• _Data entries_

__________

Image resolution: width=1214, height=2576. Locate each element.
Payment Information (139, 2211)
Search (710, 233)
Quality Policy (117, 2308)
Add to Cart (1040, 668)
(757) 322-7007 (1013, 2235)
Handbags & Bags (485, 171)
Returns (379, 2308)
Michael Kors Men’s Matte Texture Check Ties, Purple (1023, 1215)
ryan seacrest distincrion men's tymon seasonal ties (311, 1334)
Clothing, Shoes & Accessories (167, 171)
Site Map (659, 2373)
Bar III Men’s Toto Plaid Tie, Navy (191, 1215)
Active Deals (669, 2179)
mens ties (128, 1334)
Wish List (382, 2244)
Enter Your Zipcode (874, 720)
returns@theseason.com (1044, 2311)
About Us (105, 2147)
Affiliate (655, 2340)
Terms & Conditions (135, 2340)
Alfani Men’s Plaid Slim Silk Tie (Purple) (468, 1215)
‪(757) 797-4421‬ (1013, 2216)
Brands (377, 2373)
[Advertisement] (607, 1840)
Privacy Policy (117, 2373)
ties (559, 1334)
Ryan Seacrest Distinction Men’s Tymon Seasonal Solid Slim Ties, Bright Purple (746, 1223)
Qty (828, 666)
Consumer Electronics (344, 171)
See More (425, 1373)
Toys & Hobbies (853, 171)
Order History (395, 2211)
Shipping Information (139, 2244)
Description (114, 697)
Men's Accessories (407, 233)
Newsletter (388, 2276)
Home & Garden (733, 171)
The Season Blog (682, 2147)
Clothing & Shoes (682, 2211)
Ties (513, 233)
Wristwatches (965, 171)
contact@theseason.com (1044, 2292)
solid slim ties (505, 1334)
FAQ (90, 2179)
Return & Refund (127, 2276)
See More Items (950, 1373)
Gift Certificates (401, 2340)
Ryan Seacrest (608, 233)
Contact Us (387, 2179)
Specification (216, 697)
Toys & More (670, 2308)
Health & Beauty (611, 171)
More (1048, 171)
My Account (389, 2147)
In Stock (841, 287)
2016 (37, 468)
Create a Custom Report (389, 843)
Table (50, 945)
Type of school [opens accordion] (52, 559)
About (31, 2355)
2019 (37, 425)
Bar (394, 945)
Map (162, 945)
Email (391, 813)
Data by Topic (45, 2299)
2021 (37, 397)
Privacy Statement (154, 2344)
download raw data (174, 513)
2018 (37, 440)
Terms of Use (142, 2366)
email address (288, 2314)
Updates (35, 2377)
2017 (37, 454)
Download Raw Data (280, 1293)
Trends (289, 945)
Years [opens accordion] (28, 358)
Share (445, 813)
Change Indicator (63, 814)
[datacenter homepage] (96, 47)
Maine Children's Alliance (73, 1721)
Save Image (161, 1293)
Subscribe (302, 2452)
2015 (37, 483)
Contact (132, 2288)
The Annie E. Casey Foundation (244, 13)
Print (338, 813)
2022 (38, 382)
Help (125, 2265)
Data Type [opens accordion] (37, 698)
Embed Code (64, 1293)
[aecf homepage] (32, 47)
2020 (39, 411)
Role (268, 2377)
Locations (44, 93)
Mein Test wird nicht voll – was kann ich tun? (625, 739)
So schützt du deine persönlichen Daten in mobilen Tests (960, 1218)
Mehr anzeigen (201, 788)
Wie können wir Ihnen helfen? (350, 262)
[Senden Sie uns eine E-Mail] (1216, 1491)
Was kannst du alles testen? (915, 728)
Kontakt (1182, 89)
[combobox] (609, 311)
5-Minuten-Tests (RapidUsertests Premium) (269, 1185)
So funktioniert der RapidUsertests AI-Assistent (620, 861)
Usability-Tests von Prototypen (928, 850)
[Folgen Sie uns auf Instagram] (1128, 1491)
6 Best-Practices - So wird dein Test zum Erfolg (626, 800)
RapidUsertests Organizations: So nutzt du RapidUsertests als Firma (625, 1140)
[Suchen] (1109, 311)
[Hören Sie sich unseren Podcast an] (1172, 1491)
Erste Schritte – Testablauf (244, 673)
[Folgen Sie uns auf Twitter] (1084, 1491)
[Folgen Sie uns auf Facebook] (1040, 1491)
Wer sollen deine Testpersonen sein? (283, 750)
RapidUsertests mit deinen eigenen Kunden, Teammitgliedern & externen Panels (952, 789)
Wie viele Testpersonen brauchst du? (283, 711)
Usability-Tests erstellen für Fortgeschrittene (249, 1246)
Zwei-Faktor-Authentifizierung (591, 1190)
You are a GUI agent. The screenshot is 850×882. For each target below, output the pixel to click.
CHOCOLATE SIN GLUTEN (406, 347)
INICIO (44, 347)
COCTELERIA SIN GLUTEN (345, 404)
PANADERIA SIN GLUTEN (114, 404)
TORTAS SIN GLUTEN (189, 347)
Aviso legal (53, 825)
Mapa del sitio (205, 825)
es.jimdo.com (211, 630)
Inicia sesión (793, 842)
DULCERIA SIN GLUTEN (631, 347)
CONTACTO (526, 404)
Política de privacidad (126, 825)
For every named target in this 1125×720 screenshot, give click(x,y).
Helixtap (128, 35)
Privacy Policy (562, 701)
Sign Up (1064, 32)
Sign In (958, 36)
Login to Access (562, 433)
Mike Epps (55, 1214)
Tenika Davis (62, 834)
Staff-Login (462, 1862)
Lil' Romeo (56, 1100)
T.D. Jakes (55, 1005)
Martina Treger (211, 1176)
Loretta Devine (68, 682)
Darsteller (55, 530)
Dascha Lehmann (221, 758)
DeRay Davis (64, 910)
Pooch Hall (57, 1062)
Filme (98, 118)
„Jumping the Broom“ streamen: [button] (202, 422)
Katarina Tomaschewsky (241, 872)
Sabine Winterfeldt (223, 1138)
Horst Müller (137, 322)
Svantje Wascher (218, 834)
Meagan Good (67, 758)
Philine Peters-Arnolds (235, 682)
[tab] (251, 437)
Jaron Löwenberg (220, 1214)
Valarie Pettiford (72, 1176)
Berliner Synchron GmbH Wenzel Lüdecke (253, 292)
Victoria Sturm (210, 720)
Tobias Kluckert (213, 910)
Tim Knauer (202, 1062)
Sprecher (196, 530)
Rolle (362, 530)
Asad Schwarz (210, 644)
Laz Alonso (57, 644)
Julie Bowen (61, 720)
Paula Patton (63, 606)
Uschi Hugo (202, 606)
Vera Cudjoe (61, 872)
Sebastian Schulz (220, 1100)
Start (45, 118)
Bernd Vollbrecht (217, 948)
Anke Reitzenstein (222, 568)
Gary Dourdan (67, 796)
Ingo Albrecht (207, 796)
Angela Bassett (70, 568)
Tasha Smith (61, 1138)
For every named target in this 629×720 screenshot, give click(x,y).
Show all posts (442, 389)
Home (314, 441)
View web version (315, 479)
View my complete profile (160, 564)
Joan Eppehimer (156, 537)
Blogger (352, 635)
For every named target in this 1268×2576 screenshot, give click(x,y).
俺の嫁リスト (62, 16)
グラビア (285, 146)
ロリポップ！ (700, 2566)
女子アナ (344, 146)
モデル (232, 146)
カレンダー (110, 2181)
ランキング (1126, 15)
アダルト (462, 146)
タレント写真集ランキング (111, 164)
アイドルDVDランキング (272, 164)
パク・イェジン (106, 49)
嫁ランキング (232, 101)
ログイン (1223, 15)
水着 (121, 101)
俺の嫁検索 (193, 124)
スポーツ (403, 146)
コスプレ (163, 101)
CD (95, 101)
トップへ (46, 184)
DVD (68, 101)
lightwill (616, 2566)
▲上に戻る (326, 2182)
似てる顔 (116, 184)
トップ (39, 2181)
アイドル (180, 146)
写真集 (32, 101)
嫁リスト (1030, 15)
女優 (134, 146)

__________

• _Objective_
In the entries between the line holding "Qty (828, 666)" and the line holding "Contact (132, 2288)", inclusive, change "Newsletter" to "Mailing List" and give those lines again with everything else left unchanged.

• _Solution to the exercise_
Qty (828, 666)
Consumer Electronics (344, 171)
See More (425, 1373)
Toys & Hobbies (853, 171)
Order History (395, 2211)
Shipping Information (139, 2244)
Description (114, 697)
Men's Accessories (407, 233)
Mailing List (388, 2276)
Home & Garden (733, 171)
The Season Blog (682, 2147)
Clothing & Shoes (682, 2211)
Ties (513, 233)
Wristwatches (965, 171)
contact@theseason.com (1044, 2292)
solid slim ties (505, 1334)
FAQ (90, 2179)
Return & Refund (127, 2276)
See More Items (950, 1373)
Gift Certificates (401, 2340)
Ryan Seacrest (608, 233)
Contact Us (387, 2179)
Specification (216, 697)
Toys & More (670, 2308)
Health & Beauty (611, 171)
More (1048, 171)
My Account (389, 2147)
In Stock (841, 287)
2016 (37, 468)
Create a Custom Report (389, 843)
Table (50, 945)
Type of school [opens accordion] (52, 559)
About (31, 2355)
2019 (37, 425)
Bar (394, 945)
Map (162, 945)
Email (391, 813)
Data by Topic (45, 2299)
2021 (37, 397)
Privacy Statement (154, 2344)
download raw data (174, 513)
2018 (37, 440)
Terms of Use (142, 2366)
email address (288, 2314)
Updates (35, 2377)
2017 (37, 454)
Download Raw Data (280, 1293)
Trends (289, 945)
Years [opens accordion] (28, 358)
Share (445, 813)
Change Indicator (63, 814)
[datacenter homepage] (96, 47)
Maine Children's Alliance (73, 1721)
Save Image (161, 1293)
Subscribe (302, 2452)
2015 (37, 483)
Contact (132, 2288)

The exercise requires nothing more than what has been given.